🤖 AI Summary
Existing evaluation frameworks struggle to uniformly cover the full stack of physical AI systems, whose scales span over three orders of magnitude and exhibit diverse modalities and resource requirements, thereby hindering the diagnosis of cross-layer regressions. This work proposes DeepInsight—a unified evaluation infrastructure that enables end-to-end co-evaluation of heterogeneous components within a single runtime. By introducing three core abstractions—tasks, resources, and results—DeepInsight integrates a unified episode-driven execution model, standardized resource handle protocols, and global trace identifiers. The system has been deployed on a three-tier humanoid robot architecture, successfully reproducing results from mainstream models while achieving single-node acceleration and near-linear multi-node scalability.

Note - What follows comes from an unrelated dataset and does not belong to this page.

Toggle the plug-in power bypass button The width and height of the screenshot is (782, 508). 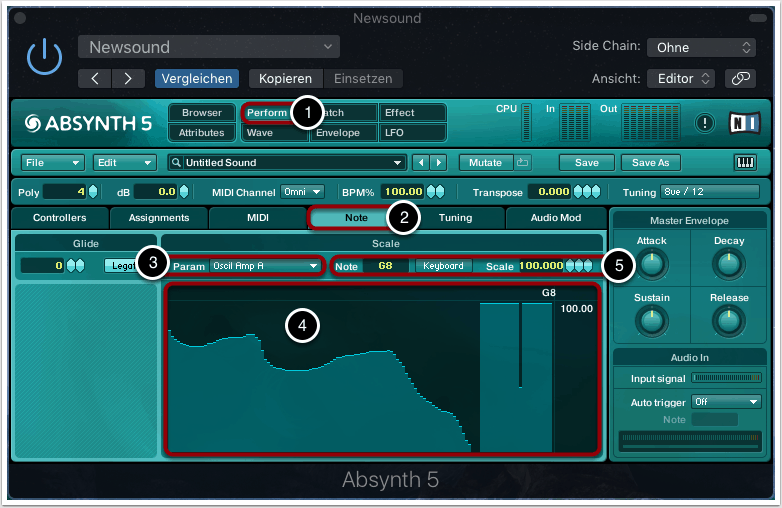[x=44, y=59]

Notably, it enables, for the first time, precise identification of the root causes behind cross-layer performance regressions.
📝 Abstract
Evaluating a Physical AI stack spans operators that differ by more than three orders of magnitude -- from a single foundation-model decoding step to thousands of physics ticks of whole-body control -- varying orthogonally in modality, reward semantics, and resource profile. No existing framework spans this range, so the stack is evaluated today by stitching together separate harnesses that share neither runtime nor scoring, preserving each segment's local validity but losing the shared identity needed to diagnose cross-layer regressions. We present DeepInsight, an evaluation infrastructure that serves this full spectrum on a single runtime. Rather than homogenize the regimes, it preserves their heterogeneity behind three narrow abstractions -- task, resource, and result -- each realized as one invariant shared by every subsystem: one episode driver, one resource-handle protocol implemented by every expensive backend (LLM inference and sandboxed runtimes alike), and one trace identity scheme under which every event is written. Deployed in production across all three layers of an embodied humanoid stack, this single set of invariants onboards new benchmarks largely by configuration. Where mature peer orchestrators exist -- at the foundation-model end -- it reproduces published references and peer-framework readings within their own spread, runs the same suites faster on a single node, and scales near-linearly across nodes. Its distinctive return is diagnostic: because every layer writes into one shared trace, a regression that begins in one layer and surfaces in another stays localizable on that trace -- a cross-layer payoff no federation of per-segment harnesses can reproduce.